Nearly a month has gone by without any new posts, despite my recent statements about blogging in earnest. I'm finding that teaching writing classes not only involves lots of time grading papers but also focuses my interest on writing. I'm actually writing a lot in various journals and notebooks, but not focusing in the short run on material I want to post here. We'll see what develops. Let's just say, my cessation of blogging is not due to deterioration of my health. I might be back soon. It probably depends on how spring unfolds - wildflowers, lizards, interesting insects, etc., usually fire me up and prompt me to keep my camera batteries charged.
I have been teaching since 1965 and have recently joined the English Department as an Associate Faculty member at Feather River College. Recently taught Nature Literature in America and am currently teaching Interpersonal Communication and Basic Reading and Writing.
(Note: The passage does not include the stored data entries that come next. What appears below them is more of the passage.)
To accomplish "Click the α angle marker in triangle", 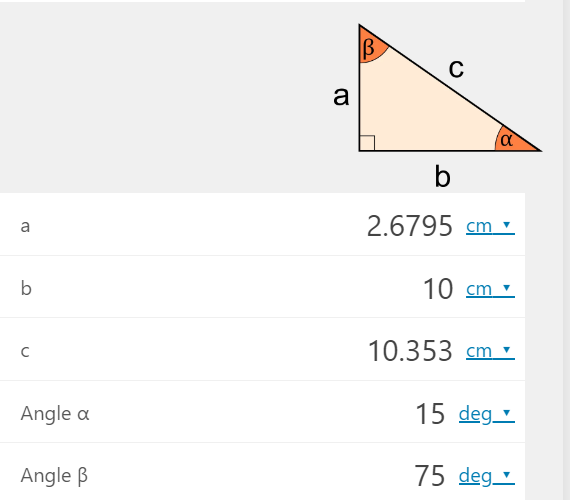I will [x=513, y=140].
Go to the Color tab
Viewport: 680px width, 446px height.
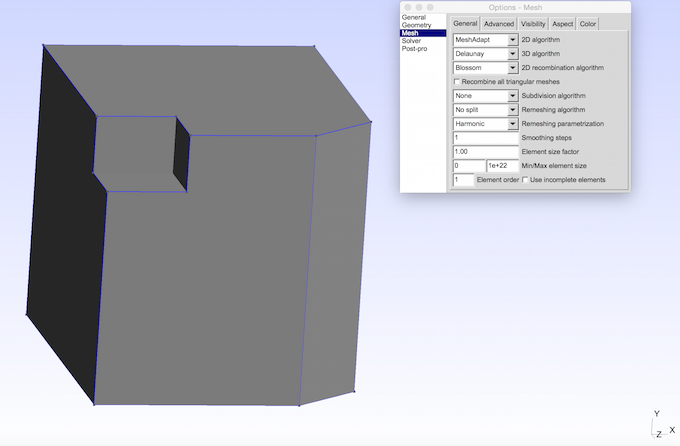point(588,23)
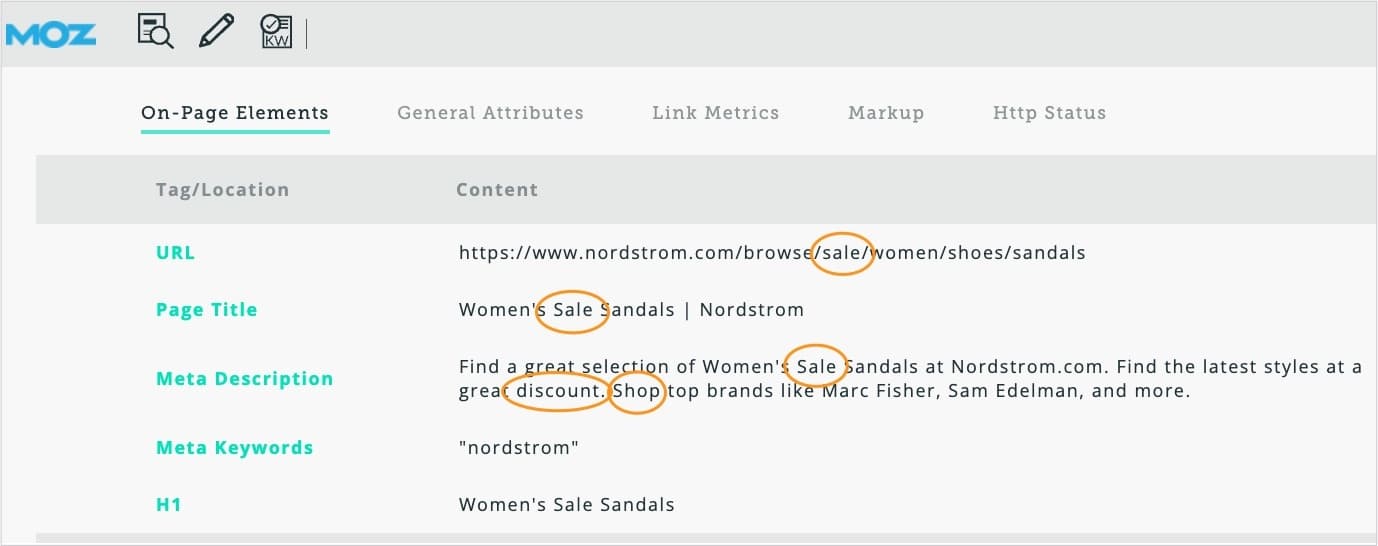Click the nordstrom.com URL text

pos(771,253)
I was headed up to the FRC office to pick up my paycheck when I was distracted by a small patch of Gumplant at the edge of Golden Eagle Avenue. I got out of my car with my camera and started noticing other things that wouldn't be noticed while driving. Maybe I was daydreaming about lots of things, but all I can remember is that I was startled to find a dead fawn in the tall grass (above) just past the mowed zone along the edge of the road. I just took one photo and hurried to the parking lot and started walking up the paved path. Right in the middle of the paved path was a dead Grey Fox (below). This fox had been lying in tall grass about 10' off the pavement for over a week, but something or someone had moved it onto the path. Two carcasses in a matter of a few minutes set my mind racing. For several days, I have been grading papers in my correspondence class, Nature Literature in America. Among other literary pieces that came to mind was Emily Dickinson's poem, "Because I Could not Stop for Death" which inspired the title of this post. I was also reminded of Mary Austin's little book of essays, The Land of Little Rain, and the essay "The Scavangers" and an essay by the late Ed Abbey titled "Death Valley."
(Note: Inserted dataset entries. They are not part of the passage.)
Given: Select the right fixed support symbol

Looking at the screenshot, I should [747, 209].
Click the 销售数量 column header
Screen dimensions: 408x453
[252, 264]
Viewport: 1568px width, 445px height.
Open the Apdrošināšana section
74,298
To top it off, just before choosing the photos for this post, I read Jon Carroll's column in today's S. F. Chronicle, titled "Nasty, brutish and short - and so very confusing," I hadn't really thought about Hobbes' Leviathan since my freshman year in college, but Carroll's column brought back those memories and yet another view of death. It seems to me that all the writers mentioned here except for Hobbes had come to see death as a natural part of life and were reconciled to its inevitability. My heart was pounding as I hurried the rest of the way up the hill to get my paycheck while wrestling with the images of these two dead animals. What is not apparent in these photos are nature's cleanup crews - the ants, earwigs, and various beetles that have already begun the work of feeding their families and returning these two dead animals to the soil.
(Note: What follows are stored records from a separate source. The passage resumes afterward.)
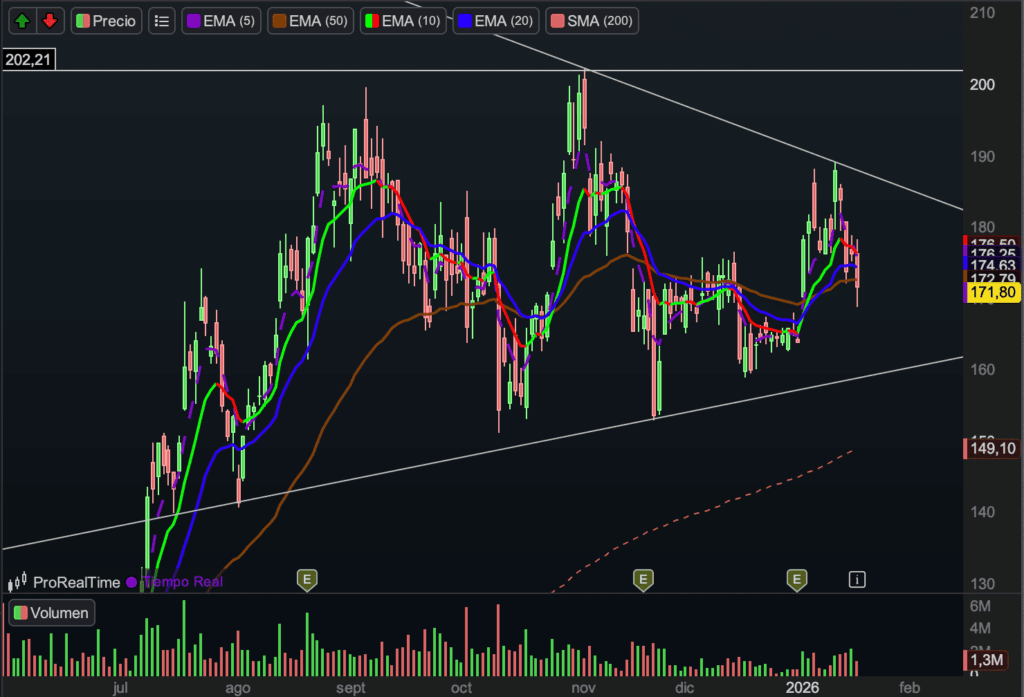
Task: Click the earnings marker in mid-November
Action: [644, 579]
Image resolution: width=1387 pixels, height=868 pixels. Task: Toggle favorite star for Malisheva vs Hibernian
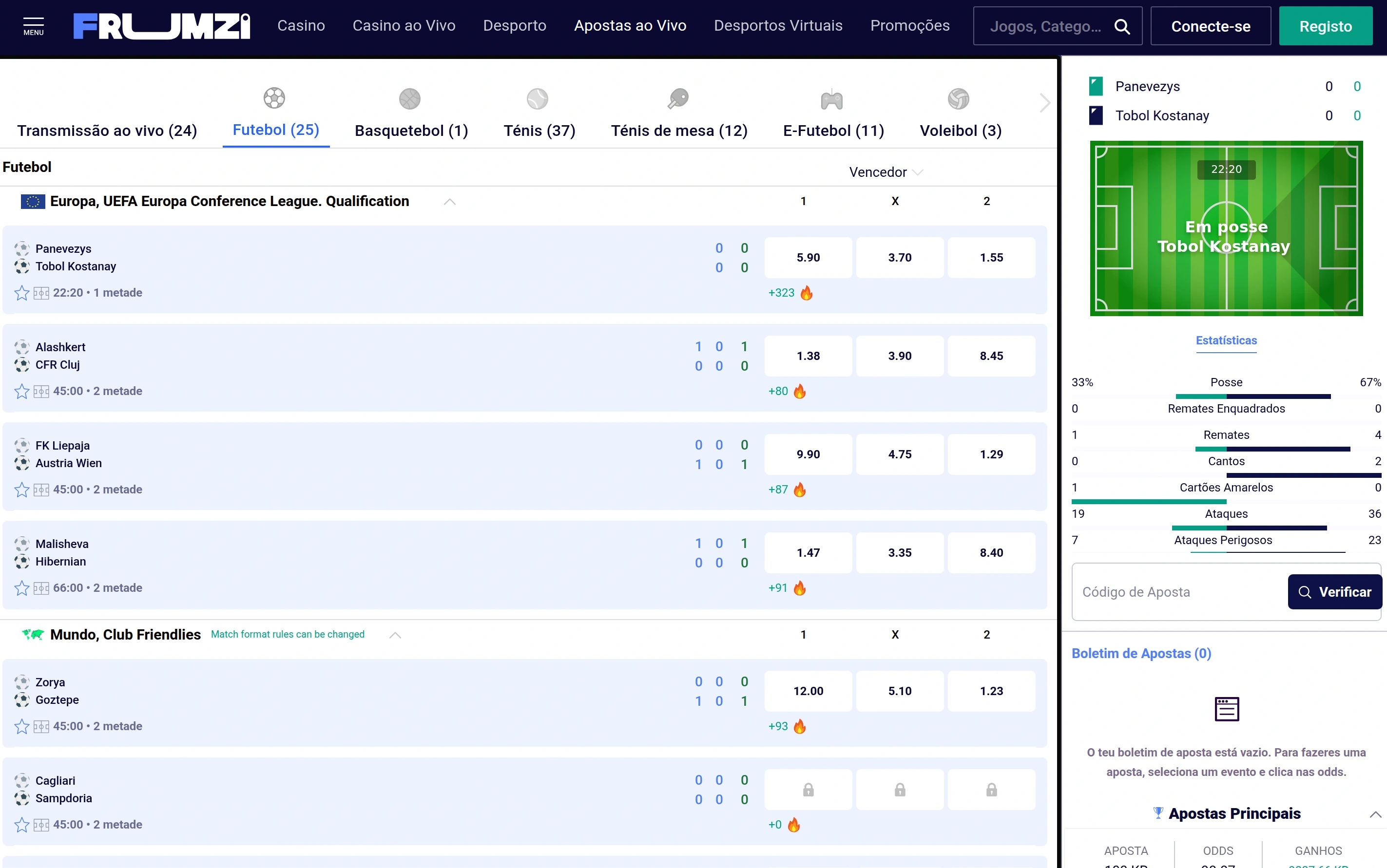[x=22, y=588]

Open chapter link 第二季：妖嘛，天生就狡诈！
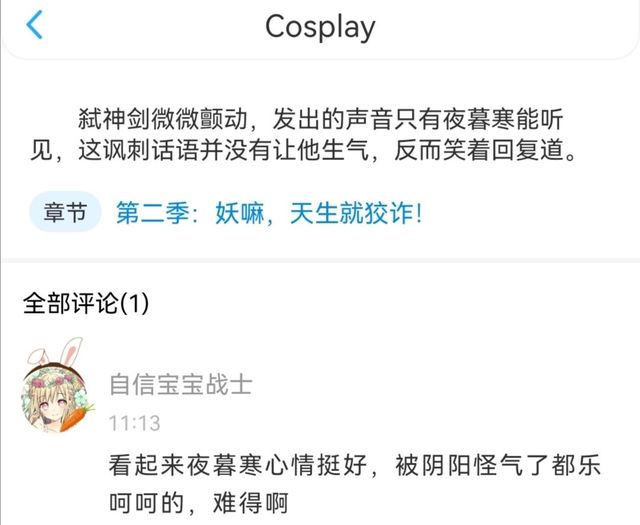(269, 213)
on my way down the hill, I stopped by the little patch of daisies I've been watching for a couple of weeks. When I saw my two "adopted" Ambush Bugs till embracing, a feeling of peace came over me. I urge you to click on this last photo and look at the amazing architecture of these two bugs in love and think about them as you get out the house and hike in a beautiful place this weekend. That's what I'm going to do.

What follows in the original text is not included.